◆ Task requirements ◆
What is needed is an exact copy of the records below, minus any pictures.

== Segment start ==

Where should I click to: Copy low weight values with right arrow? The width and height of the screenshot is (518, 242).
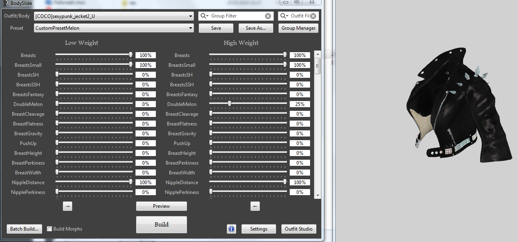(68, 206)
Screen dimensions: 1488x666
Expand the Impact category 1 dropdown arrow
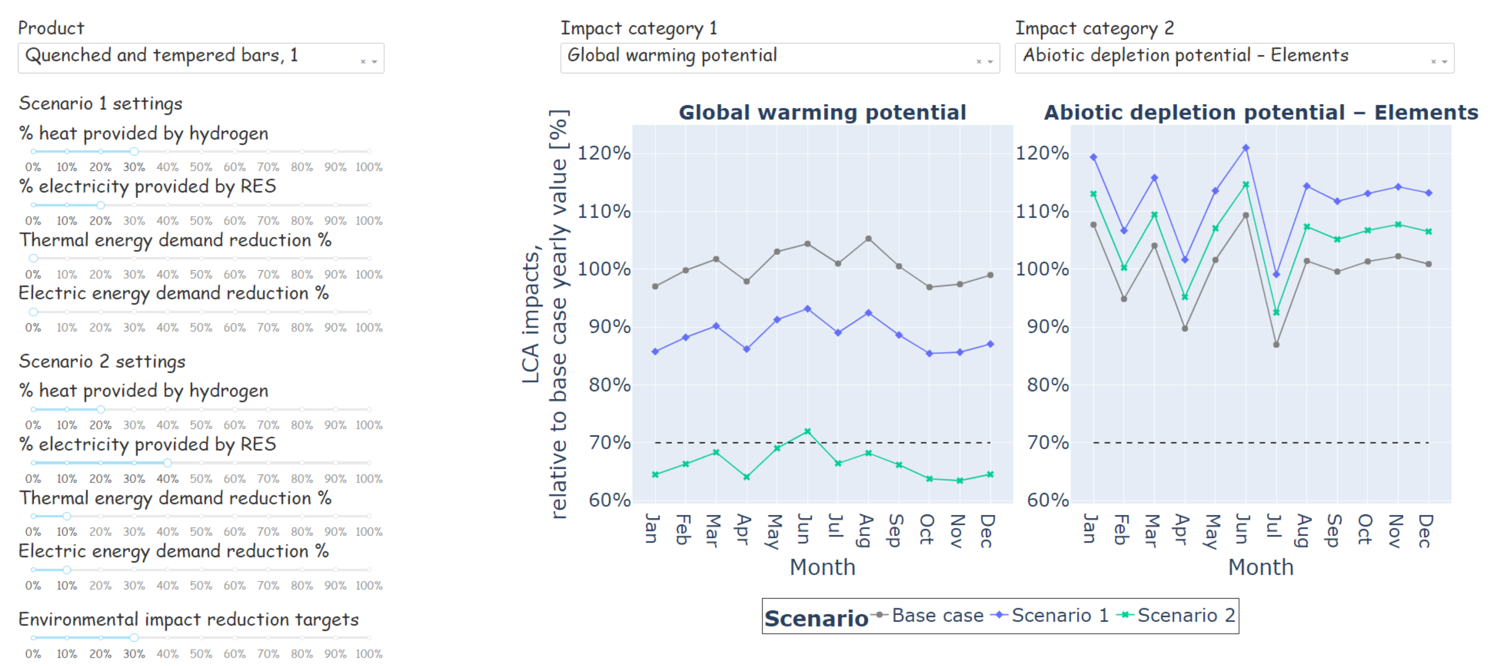[991, 61]
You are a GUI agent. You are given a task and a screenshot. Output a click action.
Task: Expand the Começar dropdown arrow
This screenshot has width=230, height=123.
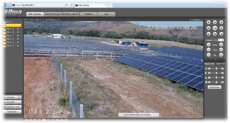click(20, 97)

== Segment end ==

◆ Solution to the exercise ◆
Where should I click to: Copy low weight values with right arrow? The width and height of the screenshot is (518, 242).
(68, 206)
Screen dimensions: 1488x666
Expand the Impact category 1 dropdown arrow
[991, 61]
You are a GUI agent. You are given a task and a screenshot. Output a click action.
Task: Expand the Começar dropdown arrow
This screenshot has width=230, height=123.
click(20, 97)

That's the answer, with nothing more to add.